■ **EXERCISE DIRECTIONS**: Rewrite the stretch of material from the start through the line that contains "[x=81, y=58]", swapping "Select" for "Choose" and leaving everything else unchanged.
------ STORED DATA
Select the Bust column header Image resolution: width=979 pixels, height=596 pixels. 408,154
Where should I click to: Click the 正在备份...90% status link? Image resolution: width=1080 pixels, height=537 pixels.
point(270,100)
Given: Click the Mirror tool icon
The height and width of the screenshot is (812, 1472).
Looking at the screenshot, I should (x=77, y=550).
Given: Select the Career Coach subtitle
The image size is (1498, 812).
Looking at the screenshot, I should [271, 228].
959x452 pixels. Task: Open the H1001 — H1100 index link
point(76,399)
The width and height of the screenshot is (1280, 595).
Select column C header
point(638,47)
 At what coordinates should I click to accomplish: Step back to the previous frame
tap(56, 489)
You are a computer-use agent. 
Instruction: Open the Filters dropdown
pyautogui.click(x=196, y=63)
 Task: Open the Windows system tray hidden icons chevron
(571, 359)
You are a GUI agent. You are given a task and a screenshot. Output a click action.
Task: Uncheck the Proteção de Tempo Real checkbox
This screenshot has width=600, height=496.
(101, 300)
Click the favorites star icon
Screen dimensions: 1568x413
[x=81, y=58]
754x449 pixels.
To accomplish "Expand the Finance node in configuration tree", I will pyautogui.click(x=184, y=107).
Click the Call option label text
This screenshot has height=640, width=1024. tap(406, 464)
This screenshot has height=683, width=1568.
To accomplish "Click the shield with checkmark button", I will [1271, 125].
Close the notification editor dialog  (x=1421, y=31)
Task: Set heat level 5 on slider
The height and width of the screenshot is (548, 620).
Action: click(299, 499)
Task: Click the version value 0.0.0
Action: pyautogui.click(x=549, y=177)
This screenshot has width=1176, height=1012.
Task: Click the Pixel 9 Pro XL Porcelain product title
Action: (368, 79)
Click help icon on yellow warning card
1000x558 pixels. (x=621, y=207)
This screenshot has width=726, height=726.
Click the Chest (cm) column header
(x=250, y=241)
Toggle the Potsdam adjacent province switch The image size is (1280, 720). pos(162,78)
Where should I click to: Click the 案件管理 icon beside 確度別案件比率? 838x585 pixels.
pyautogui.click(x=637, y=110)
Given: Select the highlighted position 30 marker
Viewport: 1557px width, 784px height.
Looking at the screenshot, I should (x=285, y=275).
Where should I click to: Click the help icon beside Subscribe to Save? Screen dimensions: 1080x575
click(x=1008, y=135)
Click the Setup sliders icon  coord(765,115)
------------
■ **WRITTEN REPLY**:
Choose the Bust column header Image resolution: width=979 pixels, height=596 pixels. 408,154
Where should I click to: Click the 正在备份...90% status link? Image resolution: width=1080 pixels, height=537 pixels.
point(270,100)
Given: Click the Mirror tool icon
The height and width of the screenshot is (812, 1472).
Looking at the screenshot, I should (x=77, y=550).
Given: Choose the Career Coach subtitle
The image size is (1498, 812).
Looking at the screenshot, I should [271, 228].
959x452 pixels. Task: Open the H1001 — H1100 index link
point(76,399)
The width and height of the screenshot is (1280, 595).
Choose column C header
point(638,47)
 At what coordinates should I click to accomplish: Step back to the previous frame
tap(56, 489)
You are a computer-use agent. 
Instruction: Open the Filters dropdown
pyautogui.click(x=196, y=63)
 Task: Open the Windows system tray hidden icons chevron
(571, 359)
You are a GUI agent. You are given a task and a screenshot. Output a click action.
Task: Uncheck the Proteção de Tempo Real checkbox
This screenshot has width=600, height=496.
(101, 300)
Click the favorites star icon
Screen dimensions: 1568x413
[x=81, y=58]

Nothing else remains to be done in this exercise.